Mainzer Universitätsgespräche

 

Was wir nur glauben können –

Über die Grenzen von Wissen und Wissenschaft

 

Prof. Dr. Dieter Vaitl (Gießen)

 

«Die Faszination des Paranormalen:

Wir wissen, um zu glauben»

 

Mittwoch, 30. Juni 2004, 18.15 Uhr, Hörsaal N 3 (Muschel)

 

Das Anormale und Pathologische übt auf den Menschen aus unerklärlichen Gründen eine starke Fas­zination aus. Ähnlich ist es bei den anomalen Phänomenen, wie sie die Parapsychologie untersucht (Hellsehen, Präkognition, außersinnliche Wahrnehmung, Psychokinese). Außergewöhnliche Erfahrun­gen sind, wie eine jüngst durchgeführte Repräsentativumfrage ergab, in Deutschland weit verbreitet. Die aus dem natürlichen Erfahrungsbereich des Menschen stammenden Anomalien haben seit jeher Wis­sen­schaftler verlockt, diesen Phänomenen experimentell auf die Spur zu kommen und nach Erklärun­gen dafür zu suchen. An den Ergebnissen lässt sich zeigen, dass die Anomalien zwar klar beschrieben werden können, es aber an Erklärungen fehlt, ja Erklärungen sogar prinzipiell unmöglich sind. Hier wird meist Wissen durch Glauben ersetzt. Welche Menschen dazu neigen, den verschiedenen Anomalien Glauben zu schenken, und welche sich hartnäckig dagegen sträuben, wird anhand eines psycholo­gi­schen Modells erläutert.
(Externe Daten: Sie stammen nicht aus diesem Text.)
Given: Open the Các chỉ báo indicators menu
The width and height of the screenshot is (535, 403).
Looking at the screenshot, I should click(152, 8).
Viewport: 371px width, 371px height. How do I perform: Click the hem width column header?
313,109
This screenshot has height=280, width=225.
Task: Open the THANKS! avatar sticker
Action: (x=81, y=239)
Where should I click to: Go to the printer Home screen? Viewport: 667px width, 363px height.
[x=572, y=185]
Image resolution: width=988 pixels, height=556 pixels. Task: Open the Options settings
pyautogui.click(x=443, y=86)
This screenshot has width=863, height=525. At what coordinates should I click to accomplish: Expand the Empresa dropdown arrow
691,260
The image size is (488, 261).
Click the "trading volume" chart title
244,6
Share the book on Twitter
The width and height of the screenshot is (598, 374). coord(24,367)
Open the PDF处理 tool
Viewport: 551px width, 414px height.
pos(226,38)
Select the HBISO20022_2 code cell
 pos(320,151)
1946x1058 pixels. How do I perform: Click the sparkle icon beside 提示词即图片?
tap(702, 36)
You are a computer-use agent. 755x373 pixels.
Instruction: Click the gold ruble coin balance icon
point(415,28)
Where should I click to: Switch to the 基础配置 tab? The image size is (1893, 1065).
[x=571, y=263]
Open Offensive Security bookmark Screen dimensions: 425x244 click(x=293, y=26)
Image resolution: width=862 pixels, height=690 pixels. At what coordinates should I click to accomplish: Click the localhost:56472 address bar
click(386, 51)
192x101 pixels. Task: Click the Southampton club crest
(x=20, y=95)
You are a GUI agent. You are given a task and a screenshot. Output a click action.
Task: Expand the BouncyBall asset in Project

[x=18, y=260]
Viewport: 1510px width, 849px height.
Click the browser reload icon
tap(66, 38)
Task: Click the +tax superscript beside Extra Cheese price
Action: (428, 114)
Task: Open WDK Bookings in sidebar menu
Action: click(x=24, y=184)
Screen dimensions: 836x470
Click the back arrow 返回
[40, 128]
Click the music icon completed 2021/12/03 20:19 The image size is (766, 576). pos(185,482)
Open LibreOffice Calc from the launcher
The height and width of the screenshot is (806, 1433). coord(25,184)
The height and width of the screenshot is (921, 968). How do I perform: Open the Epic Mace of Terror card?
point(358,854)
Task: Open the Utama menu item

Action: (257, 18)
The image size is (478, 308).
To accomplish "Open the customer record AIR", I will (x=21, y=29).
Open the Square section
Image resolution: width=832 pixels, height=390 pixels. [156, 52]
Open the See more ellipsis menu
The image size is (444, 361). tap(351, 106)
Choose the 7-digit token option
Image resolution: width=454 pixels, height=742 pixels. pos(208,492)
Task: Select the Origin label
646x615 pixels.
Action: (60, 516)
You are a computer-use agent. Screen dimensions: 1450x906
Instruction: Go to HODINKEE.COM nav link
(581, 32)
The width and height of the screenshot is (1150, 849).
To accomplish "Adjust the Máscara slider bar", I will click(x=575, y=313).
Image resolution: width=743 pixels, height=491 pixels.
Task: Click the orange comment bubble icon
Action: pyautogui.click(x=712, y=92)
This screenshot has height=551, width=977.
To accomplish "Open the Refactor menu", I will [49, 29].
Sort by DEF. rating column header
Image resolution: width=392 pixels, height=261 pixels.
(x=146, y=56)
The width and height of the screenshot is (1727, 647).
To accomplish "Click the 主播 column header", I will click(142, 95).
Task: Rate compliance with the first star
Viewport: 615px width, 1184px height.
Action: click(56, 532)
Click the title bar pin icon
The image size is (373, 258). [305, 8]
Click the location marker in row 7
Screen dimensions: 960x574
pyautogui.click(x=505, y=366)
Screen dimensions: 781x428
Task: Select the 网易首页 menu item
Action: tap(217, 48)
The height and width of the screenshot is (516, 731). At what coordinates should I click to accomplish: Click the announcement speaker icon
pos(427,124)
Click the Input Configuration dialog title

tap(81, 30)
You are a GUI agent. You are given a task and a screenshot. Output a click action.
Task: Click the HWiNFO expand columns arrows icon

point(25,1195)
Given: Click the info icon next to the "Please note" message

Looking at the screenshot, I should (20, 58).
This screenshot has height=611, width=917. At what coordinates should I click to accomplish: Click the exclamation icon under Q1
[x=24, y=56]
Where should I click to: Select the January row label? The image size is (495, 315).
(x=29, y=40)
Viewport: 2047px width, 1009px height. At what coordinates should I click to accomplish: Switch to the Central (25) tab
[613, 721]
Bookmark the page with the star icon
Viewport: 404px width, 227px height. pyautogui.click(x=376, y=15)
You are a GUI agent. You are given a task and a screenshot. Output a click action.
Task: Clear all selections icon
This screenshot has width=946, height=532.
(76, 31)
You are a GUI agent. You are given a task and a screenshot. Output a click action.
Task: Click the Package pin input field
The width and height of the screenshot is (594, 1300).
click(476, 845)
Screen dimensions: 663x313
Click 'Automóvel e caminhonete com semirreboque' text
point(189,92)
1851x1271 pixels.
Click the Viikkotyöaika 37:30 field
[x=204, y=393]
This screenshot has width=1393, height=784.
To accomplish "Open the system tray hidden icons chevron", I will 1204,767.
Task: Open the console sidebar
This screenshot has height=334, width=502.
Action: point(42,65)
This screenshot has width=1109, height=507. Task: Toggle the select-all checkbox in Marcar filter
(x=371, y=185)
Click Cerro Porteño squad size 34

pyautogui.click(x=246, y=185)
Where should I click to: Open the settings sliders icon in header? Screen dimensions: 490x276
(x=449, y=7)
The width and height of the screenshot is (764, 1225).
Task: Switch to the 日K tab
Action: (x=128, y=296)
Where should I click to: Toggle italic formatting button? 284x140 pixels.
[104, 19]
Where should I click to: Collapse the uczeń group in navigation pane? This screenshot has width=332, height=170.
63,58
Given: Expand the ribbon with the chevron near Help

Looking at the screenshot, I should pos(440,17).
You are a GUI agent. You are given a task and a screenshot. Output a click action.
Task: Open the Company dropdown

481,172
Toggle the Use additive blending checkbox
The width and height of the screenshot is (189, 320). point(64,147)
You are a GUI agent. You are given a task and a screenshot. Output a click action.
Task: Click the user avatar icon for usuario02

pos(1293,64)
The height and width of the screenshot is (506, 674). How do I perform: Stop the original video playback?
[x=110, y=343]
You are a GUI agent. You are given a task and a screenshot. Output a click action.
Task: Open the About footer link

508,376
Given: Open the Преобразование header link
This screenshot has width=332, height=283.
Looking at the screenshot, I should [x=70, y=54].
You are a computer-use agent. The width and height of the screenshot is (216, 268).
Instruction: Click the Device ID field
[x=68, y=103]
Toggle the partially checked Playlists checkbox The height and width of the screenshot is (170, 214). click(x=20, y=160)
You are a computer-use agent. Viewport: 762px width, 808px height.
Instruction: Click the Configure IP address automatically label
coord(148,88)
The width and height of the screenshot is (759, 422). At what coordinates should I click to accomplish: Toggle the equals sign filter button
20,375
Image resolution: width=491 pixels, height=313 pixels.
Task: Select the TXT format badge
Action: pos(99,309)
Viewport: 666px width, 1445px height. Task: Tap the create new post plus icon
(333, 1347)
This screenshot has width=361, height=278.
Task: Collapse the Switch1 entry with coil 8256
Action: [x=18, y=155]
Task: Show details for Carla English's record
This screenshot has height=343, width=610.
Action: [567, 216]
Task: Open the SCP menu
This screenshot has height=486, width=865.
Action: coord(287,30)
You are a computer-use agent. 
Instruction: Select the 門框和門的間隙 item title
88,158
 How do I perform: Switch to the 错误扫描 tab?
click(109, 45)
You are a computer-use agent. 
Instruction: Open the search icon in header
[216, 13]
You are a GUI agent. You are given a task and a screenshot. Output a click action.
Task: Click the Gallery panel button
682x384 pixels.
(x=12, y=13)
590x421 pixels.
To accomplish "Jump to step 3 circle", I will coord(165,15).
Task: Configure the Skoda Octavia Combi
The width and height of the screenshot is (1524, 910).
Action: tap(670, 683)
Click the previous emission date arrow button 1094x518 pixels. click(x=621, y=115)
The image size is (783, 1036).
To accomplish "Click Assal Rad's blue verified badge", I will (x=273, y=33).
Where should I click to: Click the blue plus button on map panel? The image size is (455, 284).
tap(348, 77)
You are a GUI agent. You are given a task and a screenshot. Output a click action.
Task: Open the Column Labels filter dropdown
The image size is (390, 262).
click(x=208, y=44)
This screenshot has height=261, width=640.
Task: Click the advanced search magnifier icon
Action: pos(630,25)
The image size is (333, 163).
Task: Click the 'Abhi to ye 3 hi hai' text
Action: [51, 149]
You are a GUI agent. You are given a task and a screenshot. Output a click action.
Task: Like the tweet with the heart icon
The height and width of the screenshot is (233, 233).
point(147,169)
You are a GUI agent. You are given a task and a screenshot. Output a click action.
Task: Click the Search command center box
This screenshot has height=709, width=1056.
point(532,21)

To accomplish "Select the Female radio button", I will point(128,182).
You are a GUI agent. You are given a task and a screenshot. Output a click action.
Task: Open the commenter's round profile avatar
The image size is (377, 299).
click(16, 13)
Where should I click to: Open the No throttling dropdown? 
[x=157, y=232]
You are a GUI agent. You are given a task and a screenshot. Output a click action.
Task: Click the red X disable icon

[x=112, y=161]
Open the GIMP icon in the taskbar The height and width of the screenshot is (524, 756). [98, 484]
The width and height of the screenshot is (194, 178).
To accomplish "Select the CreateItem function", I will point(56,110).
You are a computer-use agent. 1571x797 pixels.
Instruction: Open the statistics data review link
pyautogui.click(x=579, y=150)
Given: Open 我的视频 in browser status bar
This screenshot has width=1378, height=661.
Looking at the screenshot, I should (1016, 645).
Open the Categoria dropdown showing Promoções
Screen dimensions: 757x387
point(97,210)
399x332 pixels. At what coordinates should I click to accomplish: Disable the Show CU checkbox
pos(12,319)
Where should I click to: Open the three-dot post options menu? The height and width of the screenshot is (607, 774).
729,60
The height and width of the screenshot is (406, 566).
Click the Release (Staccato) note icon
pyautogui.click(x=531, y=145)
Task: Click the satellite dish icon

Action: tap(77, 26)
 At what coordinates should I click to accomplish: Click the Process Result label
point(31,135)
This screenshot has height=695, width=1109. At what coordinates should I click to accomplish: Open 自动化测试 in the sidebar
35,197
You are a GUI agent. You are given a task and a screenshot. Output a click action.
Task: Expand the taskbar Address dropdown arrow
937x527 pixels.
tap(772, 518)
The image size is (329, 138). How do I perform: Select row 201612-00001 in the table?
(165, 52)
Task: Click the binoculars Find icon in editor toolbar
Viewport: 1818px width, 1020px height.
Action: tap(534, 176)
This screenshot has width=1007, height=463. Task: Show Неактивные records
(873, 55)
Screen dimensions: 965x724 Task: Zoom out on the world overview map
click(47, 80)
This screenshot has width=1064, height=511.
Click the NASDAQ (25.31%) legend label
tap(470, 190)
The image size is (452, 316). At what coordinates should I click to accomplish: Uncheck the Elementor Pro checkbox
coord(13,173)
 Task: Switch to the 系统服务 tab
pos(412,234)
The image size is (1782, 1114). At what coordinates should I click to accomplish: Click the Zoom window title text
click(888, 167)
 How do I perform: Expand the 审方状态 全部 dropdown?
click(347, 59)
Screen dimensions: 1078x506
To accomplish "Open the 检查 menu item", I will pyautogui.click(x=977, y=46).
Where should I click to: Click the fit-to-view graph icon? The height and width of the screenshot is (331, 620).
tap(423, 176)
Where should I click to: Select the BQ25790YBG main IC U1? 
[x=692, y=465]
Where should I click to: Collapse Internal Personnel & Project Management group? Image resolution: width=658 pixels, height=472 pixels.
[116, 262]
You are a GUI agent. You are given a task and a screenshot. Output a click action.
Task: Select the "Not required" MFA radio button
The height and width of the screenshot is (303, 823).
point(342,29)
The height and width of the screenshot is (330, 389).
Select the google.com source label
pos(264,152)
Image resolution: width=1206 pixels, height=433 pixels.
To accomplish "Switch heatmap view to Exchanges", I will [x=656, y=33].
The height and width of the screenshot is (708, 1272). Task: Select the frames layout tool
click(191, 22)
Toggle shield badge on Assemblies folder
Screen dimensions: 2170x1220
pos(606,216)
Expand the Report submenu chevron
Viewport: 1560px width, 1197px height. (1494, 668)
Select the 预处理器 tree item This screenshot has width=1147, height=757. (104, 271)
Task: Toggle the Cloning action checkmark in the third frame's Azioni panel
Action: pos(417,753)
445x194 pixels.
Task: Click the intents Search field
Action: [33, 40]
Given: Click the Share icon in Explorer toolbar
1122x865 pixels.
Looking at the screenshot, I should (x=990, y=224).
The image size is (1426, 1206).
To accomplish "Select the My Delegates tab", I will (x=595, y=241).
Die Situation der wissenschaftlichen Parapsychologie ist bestens dazu prä­desti­niert, die Spannung, die zwischen Wissen und Glauben besteht, zu verdeutlichen. Auf der Grund­lage von Konzepten, die die moderne Hirnforschung geliefert hat, wird der Versuch unternommen zu zeigen, wie Wissensbestände Glaubenskaskaden nach sich ziehen, die ihrerseits zu neuen Einsichten führen können.

 

Prof. Dr. Dieter Vaitl, geboren in Garmisch-Partenkirchen, studierte Philosophie (Lizentiat) und Theo­lo­gie in Rom und Psycho­logie in Freiburg und promovierte an der Universität Münster. Er war als Assis­tent in der psychoso­ma­tischen Abteilung der Universitätskinderklinik Freiburg tätig, hatte an der Univer­sität Münster eine Pro­fes­sur für Klinische und Psychophysiologische Methodik inne und ist derzeit In­haber des Lehrstuhls für Klinische und Physiologische Psychologie an der Universität Gießen. Dort leitet er auch das Institut für Psychobiologie und Verhaltensmedizin. Er ist außerdem Direktor des Bender Institutes of Neuroimaging (Hirnforschung) an der Universität Gießen. Seit drei Jahren leitet er das Institut für Grenzgebiete der Psy­cho­­logie und Psychohygiene in Freiburg. 1997 erhielt er den Deut­schen Psychologie-Preis. Gastpro­fes­suren führten ihn an die Universitäten Padua und Turin. Seine Forschungsschwerpunkte liegen auf den Gebie­ten der Emotions- und Angstforschung, der Gravizeption und der außergewöhnlichen Be­wusst­seinszustände (www.bion.de).

 

Nächster Vortrag in dieser Reihe:

Prof. Dr. Dr. h.c. mult. Jürgen Mittelstraß

(Direktor des Zentrums Philosophie und Wissenschaftstheorie, Universität Konstanz)

Grenzenlose Wissenschaft?

Von der theoretischen Unendlichkeit und der praktischen Endlichkeit des Wissens

Mittwoch, 7. Juli 2004, 18.15 Uhr, Hörsaal N 3 (Muschel)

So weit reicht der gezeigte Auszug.